Depois de dezoito anos vivendo nos EUA como o primeiro exilado político do pós-democracia brasileira, estou tendo a oportunidade de ser “um estrangeiro” em minha própria cidade. Uma experiência humanamente estranha. O espetacular não me deslumbra mais porque vejo uma paz em nossa cidade que não contempla a dignidade dos excluídos. O belo assombra-me, desdenha de mim. O feio e o desprezivel me encantam porque faz com que o poeta que há em mim possa sentir a dor dos que não falam. Sinto o cheiro da vala aberta nas vielas das favelas. Os fogos que anunciam o desfile das Escolas de Samba doem em meus tímpanos como se fossem os fogos dos fogueteiros que anunciam a chegada da violenta Policia Militar nas favelas. A água filtrada e super gelada que a CEDAE serve na Avenida deveria ser a mesma que poderia matar a sede de milhares de operarios nos morros do Rio.

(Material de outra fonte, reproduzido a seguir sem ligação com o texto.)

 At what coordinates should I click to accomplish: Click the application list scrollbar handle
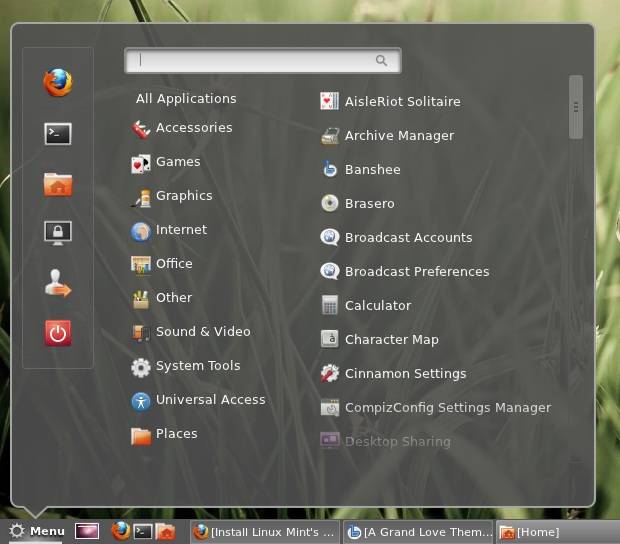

Estranho tudo isso? Como sentir algo tão doloroso no meio da maior festa brasileira? Pensei que iria em meu retorno sentir um desprezo pelo o que não está certo, pois quem teve a oportunidade de viver numa das mais belas, rica e organizada cidade americana —- a cidade de Boston —-, eu tinha todos os motivos para “olhar só para o meu umbigo”. Por quê não consigo?